DOCUMENT SEGMENT
Music News

Songbird

Even though Jolie Holland pads her nest with jazz, folk and blues, she can't be pigeonholed. Sometimes the 29-year-old singer-songwriter hunts for a new morning worm in the form of gospel, swing, lounge music or the occasional Civil War anthem. You might say she's a weird bird.

Then again, Holland has studied the peculiarities of feathered creatures for most of her life. She could probably tell you why swans are monogamous, why hummingbirds fly upside down, or how a blue-footed booby dances in order to woo its mate. Once, in the park, Holland found a cockatiel that she admits was "like a little dog; it had this amazing personality and liked to get its head scratched." And though she grew up in Texas surrounded by mockingbirds, the former animal-shelter employee can imitate the call of a whippoorwill like nobody's business.

Then there's Holland's remarkable singing voice: serene, twangy, and as pure as well water. With a multi-octave range developed through unschooled methods ("I didn't learn it," she insists. "I created it from years of trying to make something different"), Holland sounds more old-timey than contemporary -- more like the product of a tarpaper shack in Virginia than of a Houston suburb. Her unique vocal abilities also draw frequent comparisons to Billie Holiday.

"I'm a way bigger fan of Memphis Minnie than Billie Holiday," Holland admits. "She wasn't a pretty singer, but Memphis Minnie was actually one of the best guitar-pickers around and really better than a lot of the guys. I'm not really influenced by that many women. In terms of singers, it's Blind Willie McTell, Willie Nelson and Davíd Garza. They're always completely sincere, and sincerity comes first. Another singer whom I could probably say had a big influence on me is Shane MacGowan. He's so direct and forceful.

"I've never seen him live," she adds, with a laugh. "I kind of know better than that."

Holland also knows better than to mess with ghosts. "I saw one when I was thirteen," she recalls. "I was in my mom's house. Me and my friend were playing Scrabble, and the ghost was there, outside the window the whole time -- for like 45 minutes. It looked like a person you could see through, all white and as real as anything else. And the weird thing is, it wasn't scary at all. It wasn't there in the sense that we were there. It was kind of like when you're walking down the street and you see some crazy homeless person zeroing in on you, and you don't want them to talk to you. I have no idea who the ghost was, but I'm glad it was outside."

Along with freeloading spirits, there were enough normal childhood memories to keep things in check. Horse-crazy and with a weakness for English Romantic poetry, Holland cut her teeth on a toy piano at age six and played first-chair viola in the junior-high orchestra. Self-taught as a musician, she gravitated toward anything stringed: piano, guitar, banjo and especially a little red ukulele. Music seems bred in her bones. In fact, two of Holland's great uncles, known as Bud & Bud -- Hooper Twins, were Western-swing musicians who warmed up for Elvis on several occasions. Now in their eighties, they still get together to pick and grin with some of Bob Wills's surviving Texas Playboys.

A traveling minstrel in her own right, Holland heard the highway's call at an early age. Although underwhelmed by the writing of Jack Kerouac -- "I always feel like I'm reading a zine," she notes, "but I like his haikus" -- Holland shared the beatnik's sense of adventure. Between the ages of seventeen and 22, she roamed America, living out of a backpack, free of a permanent address.

EXTRACTED INFORMATION

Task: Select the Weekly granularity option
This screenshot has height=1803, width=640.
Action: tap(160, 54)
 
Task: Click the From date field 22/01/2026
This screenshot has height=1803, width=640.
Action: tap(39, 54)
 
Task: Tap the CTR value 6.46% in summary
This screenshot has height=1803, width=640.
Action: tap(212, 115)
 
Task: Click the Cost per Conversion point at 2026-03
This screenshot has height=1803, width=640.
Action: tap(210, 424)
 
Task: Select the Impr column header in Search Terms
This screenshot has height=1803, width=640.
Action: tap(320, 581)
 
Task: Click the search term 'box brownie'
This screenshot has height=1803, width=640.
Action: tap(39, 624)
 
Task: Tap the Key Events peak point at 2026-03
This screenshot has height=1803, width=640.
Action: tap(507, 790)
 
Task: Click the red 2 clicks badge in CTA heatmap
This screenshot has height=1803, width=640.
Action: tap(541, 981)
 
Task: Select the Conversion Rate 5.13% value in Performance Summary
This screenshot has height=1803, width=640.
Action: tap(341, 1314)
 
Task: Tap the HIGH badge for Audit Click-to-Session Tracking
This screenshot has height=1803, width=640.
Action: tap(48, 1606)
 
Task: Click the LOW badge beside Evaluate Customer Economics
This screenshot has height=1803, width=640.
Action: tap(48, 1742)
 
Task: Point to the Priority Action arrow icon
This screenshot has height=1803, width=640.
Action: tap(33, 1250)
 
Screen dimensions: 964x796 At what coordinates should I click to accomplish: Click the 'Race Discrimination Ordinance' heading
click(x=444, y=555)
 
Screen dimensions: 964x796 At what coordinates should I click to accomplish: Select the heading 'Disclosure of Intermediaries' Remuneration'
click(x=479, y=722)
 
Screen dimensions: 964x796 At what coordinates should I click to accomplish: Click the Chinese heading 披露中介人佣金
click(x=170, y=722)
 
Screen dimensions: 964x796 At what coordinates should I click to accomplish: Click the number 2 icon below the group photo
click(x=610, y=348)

WHAT YOU HAVE TO DO
Pick up the profile of singer Jolie Holland after its last sentence and keep it going.

TASK RESULT
"I was always on the road," Holland says. "It was more from compulsion. I just wanted to see the country before I settled on a place. It wasn't always fun."

After graduating from high school in 1994, Holland passed on an invitation to attend the School of the Museum of Fine Arts in Boston. She made her way to New Orleans by way of Austin, met some circus performers, paid a few dues as a street busker, then headed west. She lived for several months in a tepee outside Aspen, where she and a former boyfriend sold purebred vizsla puppies for gas money and provisions. After following a troupe of puppeteers to Canada in 1997, Holland spent a year and a half in Vancouver playing in a folksy outfit called the Be Good Tanyas, with Samantha Parton, Trish Klein and Frazey Ford. But on the eve of that act's debut, 2001's Blue Horse, Holland parted ways with the others, frustrated by a band with so many songwriters.

She ended up in San Francisco, wandering Robert Crumb's old stamping grounds in the northern Haight, seeking out records by obscure bluesmen. Sharing quarters at the Panhandle apartments (a hospital during the great 1906 earthquake and later a convent), Holland discovered new ghosts. They were mischiev-ous buggers, too, the kind who didn't just spy through a window, but barged in, misplaced shoes and locked doors for no reason. At least the building had great acoustics.

Following a waitressing shift one summer evening, Holland decided to put together a work tape of her songs with some friends; they pulled an all-nighter. The resulting eight-track document was a stark piece of primitive-sounding audio history that Holland eventually released as Catalpa (a strong, maple-like tree with white, bell-shaped flowers; it's also an anglicized Greek word, meaning "head with wings"). Full of allegory and mystery, not to mention background hiss and the sounds of coughing, footsteps and things being dropped, the lo-fi tapes retain all the charm of an Alan Lomax field recording. Never intended for release -- a former magazine publisher offered Holland $25,000 for it, but she declined -- Catalpa quickly garnered critical raves. Even Tom Waits, who described Holland's music as "creek-dipping at Birdland," nominated the album for a Shortlist Prize. That was enough for Epitaph's Anti- imprint, home of Waits, Nick Cave and Merle Haggard, to sign a relative unknown.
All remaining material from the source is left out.